§ Exercise brief: Set down a precise copy of the whole listing.

═════ Supplied information

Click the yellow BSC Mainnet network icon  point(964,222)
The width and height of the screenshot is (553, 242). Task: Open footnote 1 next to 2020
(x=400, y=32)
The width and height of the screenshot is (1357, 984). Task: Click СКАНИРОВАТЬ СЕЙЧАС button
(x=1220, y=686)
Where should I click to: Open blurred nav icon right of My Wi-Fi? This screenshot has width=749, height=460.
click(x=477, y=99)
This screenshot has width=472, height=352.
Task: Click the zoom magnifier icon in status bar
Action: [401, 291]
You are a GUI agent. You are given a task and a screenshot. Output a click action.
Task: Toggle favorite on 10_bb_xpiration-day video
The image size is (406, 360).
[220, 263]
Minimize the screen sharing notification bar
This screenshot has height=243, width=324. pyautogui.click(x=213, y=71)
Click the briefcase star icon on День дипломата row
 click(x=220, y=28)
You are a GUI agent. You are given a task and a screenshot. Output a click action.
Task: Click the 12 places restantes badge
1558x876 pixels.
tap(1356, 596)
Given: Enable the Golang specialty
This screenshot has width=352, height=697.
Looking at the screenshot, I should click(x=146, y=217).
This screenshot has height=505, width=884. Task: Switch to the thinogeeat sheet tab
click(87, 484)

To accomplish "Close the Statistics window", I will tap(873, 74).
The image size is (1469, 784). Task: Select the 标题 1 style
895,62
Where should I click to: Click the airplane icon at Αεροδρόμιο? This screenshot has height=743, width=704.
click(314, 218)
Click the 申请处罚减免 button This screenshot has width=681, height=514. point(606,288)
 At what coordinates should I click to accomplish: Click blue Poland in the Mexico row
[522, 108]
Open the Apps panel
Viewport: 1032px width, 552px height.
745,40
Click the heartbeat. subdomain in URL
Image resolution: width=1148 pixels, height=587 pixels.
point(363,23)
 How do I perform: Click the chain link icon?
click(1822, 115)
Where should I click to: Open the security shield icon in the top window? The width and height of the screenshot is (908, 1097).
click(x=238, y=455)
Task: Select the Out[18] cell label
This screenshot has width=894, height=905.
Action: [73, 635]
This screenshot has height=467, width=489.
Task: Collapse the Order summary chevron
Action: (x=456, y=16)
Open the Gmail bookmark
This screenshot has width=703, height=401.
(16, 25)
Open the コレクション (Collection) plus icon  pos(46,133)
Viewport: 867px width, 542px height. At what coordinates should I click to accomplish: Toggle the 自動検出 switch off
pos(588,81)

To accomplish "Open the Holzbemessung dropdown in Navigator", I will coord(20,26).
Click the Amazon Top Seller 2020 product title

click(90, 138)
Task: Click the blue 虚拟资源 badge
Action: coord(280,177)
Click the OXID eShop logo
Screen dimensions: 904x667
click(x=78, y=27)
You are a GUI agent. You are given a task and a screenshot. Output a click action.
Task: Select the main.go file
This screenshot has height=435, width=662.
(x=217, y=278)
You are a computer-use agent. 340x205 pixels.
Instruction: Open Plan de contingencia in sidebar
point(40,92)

══════════

§ Problem solution:
Click the yellow BSC Mainnet network icon  point(964,222)
The width and height of the screenshot is (553, 242). Task: Open footnote 1 next to 2020
(x=400, y=32)
The width and height of the screenshot is (1357, 984). Task: Click СКАНИРОВАТЬ СЕЙЧАС button
(x=1220, y=686)
Where should I click to: Open blurred nav icon right of My Wi-Fi? This screenshot has width=749, height=460.
click(x=477, y=99)
This screenshot has width=472, height=352.
Task: Click the zoom magnifier icon in status bar
Action: [401, 291]
You are a GUI agent. You are given a task and a screenshot. Output a click action.
Task: Toggle favorite on 10_bb_xpiration-day video
The image size is (406, 360).
[220, 263]
Minimize the screen sharing notification bar
This screenshot has height=243, width=324. pyautogui.click(x=213, y=71)
Click the briefcase star icon on День дипломата row
 click(x=220, y=28)
You are a GUI agent. You are given a task and a screenshot. Output a click action.
Task: Click the 12 places restantes badge
1558x876 pixels.
tap(1356, 596)
Given: Enable the Golang specialty
This screenshot has width=352, height=697.
Looking at the screenshot, I should click(x=146, y=217).
This screenshot has height=505, width=884. Task: Switch to the thinogeeat sheet tab
click(87, 484)

To accomplish "Close the Statistics window", I will tap(873, 74).
The image size is (1469, 784). Task: Select the 标题 1 style
895,62
Where should I click to: Click the airplane icon at Αεροδρόμιο? This screenshot has height=743, width=704.
click(314, 218)
Click the 申请处罚减免 button This screenshot has width=681, height=514. point(606,288)
 At what coordinates should I click to accomplish: Click blue Poland in the Mexico row
[522, 108]
Open the Apps panel
Viewport: 1032px width, 552px height.
745,40
Click the heartbeat. subdomain in URL
Image resolution: width=1148 pixels, height=587 pixels.
point(363,23)
 How do I perform: Click the chain link icon?
click(1822, 115)
Where should I click to: Open the security shield icon in the top window? The width and height of the screenshot is (908, 1097).
click(x=238, y=455)
Task: Select the Out[18] cell label
This screenshot has width=894, height=905.
Action: [73, 635]
This screenshot has height=467, width=489.
Task: Collapse the Order summary chevron
Action: (x=456, y=16)
Open the Gmail bookmark
This screenshot has width=703, height=401.
(16, 25)
Open the コレクション (Collection) plus icon  pos(46,133)
Viewport: 867px width, 542px height. At what coordinates should I click to accomplish: Toggle the 自動検出 switch off
pos(588,81)

To accomplish "Open the Holzbemessung dropdown in Navigator", I will coord(20,26).
Click the Amazon Top Seller 2020 product title

click(90, 138)
Task: Click the blue 虚拟资源 badge
Action: coord(280,177)
Click the OXID eShop logo
Screen dimensions: 904x667
click(x=78, y=27)
You are a GUI agent. You are given a task and a screenshot. Output a click action.
Task: Select the main.go file
This screenshot has height=435, width=662.
(x=217, y=278)
You are a computer-use agent. 340x205 pixels.
Instruction: Open Plan de contingencia in sidebar
point(40,92)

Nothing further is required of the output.